Ricordate Peekay, il
bambino inglese che, crescendo in pieno apartheid e sperimentando
personalmente la crudeltà dei boeri, decide di diventare, al tempo
stesso, un pugile ed un avvocato?
Beh, come vi avevo
anticipato tempo fa, il romanzo "The power of one" (
Bryce Courtenay) ha un
seguito, “Tandia”
(N.D.R. : è disponibile solo in lingua inglese, ma la lettura è
coinvolgente, quindi coraggio!!!) , che alla fine sono riuscito a
procurarmi e che sarà quindi l'oggetto del post odierno.
Ricapitolando,
Peekay ha due sogni nel cassetto: diventare campione del mondo di
pugilato e laurearsi in legge ad Oxford, per poi tornare in Sud
Africa e difendere i diritti civili delle altre etnie. Ci riuscirà,
mettendo su uno studio di "Avvocati Veramente Speciali" (praticamente
lavoravano quasi gratis), insieme al suo inseparabile amico Hymie e
a Tandia,una ragazza afro-indiana. A questo
punto una parentesi ci vuole perché, un po' prima dell'arco
temporale durante il quale si snodano le vicende dei protagonisti ,
un altro “Avvocato Veramente Speciale” si dedicò effettivamente
alla difesa dei diritti civili degli immigrati indiani in Sud
Africa... Esatto, proprio lui, Gandhi,
a dimostrazione che anche un sogno, se diviene contagioso, si può
realizzare, con buona pace degli azzeccagarbugli che preferiscono
stare sempre dalla parte dei potenti ( e dei prepotenti). Già,
questi avvocati sono veri e propri medici che curano la società dai
malanni dell'ingiustizia e se un campione di boxe può mettere facilmente al tappeto i cattivi, un “AVS” può aiutare un popolo,
i cui diritti vengono sistematicamente calpestati, a rialzarsi.
Ma
torniamo al romanzo e alle riflessioni che ci suggerisce... Uno dei
temi portanti è la descrizione, molto presente tra le pagine del
libro, del sentimento di odio che l'oppressore nutre per le sue
vittime.
E'
un sentimento che lo fa sentire forte, praticamente onnipotente, ma è
anche un sentimento egoista, che reclama per sé tutto lo spazio fino
a diventare mania e a privarlo di qualsiasi gioia.
Mentre
Peekay, Hymie e Tandia soffrono ma conoscono anche la felicità e la
speranza, il cattivissimo Geldenhuis si tormenta tutto il
tempo e le sue soddisfazioni sono ben misere: i riconoscimenti di
carriera che ottiene ed il male che fa non riescono mai a
soddisfarlo.
Naturalmente
anche le sue vittime, soprattutto Tandia, lo odiano ma quest'odio non
arriva mai ad un punto di non-ritorno. Giustamente, Courtenay
scrive:
But
he should have known, hate cannot live in a good man's hands for
long, hate has to find the fingers it knows
Ma
[Peekay] avrebbe dovuto saperlo, l'odio non può vivere a lungo nelle
mani di un uomo buono, l'odio deve trovare delle dita che conosce
bene.
Quale
che sia l'evento catalizzatore che fa sì che alcuni divengano anfitrioni perfetti per questo sentimento, francamente, poco importa: una volta che ha messo
radici, può rimanere latente, ma estirparlo è difficile.
Beh,
la trama non ve la svelo più, leggetelo (prima leggete, però, “The
Power of one”), ma il messaggio finale è questo: se non ci faremo
corrompere, avremo comunque una vita bellissima.

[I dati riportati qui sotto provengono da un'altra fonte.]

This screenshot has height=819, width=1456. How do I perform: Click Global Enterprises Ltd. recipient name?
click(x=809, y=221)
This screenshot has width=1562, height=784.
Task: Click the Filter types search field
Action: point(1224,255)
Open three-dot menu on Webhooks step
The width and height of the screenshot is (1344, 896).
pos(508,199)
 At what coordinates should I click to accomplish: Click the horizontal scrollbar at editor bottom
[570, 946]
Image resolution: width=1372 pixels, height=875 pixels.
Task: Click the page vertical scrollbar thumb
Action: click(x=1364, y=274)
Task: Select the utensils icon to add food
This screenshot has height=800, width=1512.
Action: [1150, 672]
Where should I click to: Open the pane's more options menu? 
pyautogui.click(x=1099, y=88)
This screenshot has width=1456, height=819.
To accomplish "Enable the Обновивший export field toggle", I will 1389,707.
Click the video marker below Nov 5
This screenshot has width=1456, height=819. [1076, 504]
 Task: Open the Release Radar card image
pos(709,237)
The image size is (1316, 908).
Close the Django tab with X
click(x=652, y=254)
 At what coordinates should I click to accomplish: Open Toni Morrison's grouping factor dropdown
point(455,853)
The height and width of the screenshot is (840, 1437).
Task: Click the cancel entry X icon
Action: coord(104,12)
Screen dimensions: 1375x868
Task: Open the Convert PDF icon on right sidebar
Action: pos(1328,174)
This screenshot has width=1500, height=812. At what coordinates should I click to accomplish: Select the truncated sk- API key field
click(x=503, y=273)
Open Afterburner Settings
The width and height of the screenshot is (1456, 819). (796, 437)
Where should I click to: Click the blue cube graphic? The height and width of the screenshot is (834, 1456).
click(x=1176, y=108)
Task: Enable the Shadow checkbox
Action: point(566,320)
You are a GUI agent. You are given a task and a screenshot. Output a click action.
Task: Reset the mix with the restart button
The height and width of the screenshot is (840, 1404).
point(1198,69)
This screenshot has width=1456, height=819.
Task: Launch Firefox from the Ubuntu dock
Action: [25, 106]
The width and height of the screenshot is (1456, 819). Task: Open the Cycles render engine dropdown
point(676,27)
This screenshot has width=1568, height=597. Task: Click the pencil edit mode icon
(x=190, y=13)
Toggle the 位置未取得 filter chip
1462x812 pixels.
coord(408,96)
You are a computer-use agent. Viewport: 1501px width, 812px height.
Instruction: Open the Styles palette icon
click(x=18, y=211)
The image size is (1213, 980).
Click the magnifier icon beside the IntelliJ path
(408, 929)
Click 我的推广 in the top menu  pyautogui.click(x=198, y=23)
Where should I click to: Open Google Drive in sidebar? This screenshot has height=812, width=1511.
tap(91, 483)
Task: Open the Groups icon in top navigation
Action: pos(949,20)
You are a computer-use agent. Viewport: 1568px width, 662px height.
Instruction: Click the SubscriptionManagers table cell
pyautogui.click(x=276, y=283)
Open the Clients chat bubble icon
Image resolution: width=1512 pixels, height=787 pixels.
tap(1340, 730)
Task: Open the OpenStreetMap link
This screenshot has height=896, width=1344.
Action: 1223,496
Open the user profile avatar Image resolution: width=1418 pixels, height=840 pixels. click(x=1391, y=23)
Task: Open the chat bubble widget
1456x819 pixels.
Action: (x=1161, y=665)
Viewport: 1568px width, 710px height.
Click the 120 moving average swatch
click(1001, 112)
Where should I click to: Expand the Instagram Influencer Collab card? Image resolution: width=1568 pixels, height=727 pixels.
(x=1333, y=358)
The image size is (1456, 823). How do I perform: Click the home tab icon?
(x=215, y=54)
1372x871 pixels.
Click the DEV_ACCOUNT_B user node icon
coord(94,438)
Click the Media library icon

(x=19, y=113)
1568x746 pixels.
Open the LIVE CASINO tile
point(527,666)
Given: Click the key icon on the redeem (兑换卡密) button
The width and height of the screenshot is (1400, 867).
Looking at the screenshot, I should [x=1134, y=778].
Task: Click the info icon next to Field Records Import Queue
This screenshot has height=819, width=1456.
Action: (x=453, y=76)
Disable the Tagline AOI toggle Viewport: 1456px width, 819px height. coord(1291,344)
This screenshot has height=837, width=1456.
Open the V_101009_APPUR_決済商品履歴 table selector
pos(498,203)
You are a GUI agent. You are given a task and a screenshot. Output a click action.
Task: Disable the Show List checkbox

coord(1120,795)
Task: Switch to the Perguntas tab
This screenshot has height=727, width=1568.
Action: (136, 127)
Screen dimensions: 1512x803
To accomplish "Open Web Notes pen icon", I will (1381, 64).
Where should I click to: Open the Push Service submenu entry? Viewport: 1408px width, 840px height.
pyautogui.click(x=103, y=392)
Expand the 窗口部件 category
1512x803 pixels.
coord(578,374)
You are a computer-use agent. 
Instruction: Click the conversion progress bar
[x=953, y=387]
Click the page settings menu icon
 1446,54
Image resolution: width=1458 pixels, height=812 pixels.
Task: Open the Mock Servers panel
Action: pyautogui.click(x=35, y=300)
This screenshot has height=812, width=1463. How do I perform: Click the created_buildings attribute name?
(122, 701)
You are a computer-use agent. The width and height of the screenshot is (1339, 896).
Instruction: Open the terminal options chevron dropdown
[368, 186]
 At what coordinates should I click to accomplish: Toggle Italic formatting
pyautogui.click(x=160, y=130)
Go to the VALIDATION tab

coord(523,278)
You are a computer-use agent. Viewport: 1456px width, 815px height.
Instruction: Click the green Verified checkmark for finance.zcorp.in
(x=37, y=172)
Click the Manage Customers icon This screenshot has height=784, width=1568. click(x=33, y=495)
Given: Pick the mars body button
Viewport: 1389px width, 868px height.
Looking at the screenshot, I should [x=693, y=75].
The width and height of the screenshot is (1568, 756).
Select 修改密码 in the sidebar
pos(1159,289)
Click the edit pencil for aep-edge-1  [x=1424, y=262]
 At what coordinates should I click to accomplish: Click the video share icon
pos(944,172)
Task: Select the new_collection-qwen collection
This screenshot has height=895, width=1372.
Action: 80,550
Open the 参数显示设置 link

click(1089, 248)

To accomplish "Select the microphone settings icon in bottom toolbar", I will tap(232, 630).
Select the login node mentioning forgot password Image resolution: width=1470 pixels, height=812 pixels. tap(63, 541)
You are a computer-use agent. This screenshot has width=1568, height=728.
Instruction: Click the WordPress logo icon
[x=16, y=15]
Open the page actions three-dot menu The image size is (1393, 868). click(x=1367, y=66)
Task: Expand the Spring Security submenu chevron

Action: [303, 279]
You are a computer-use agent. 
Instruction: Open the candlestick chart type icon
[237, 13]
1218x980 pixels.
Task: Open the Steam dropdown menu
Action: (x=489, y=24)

P.S. : Visto che uno dei nostri ultimi filoni aperti è quello degli imperi che crollano, colgo l'occasione per riportare questo esempio che Gandhi utilizzava per sottolineare l'importanza della scelta dei mezzi anche quando si tratta di conquistare la propria libertà:
If I pay for your watch, it becomes my own property; If I fight for your watch, it becomes stolen property; If I plead for your watch, it becomes a donation.
Se pago per il tuo orologio, diviene di mia proprietà; se prendo con la forza il tuo orologio, diviene un bene rubato; se faccio richiesta per il tuo orologio, diviene una donazione.
Macchiavelli può andare in soffitta.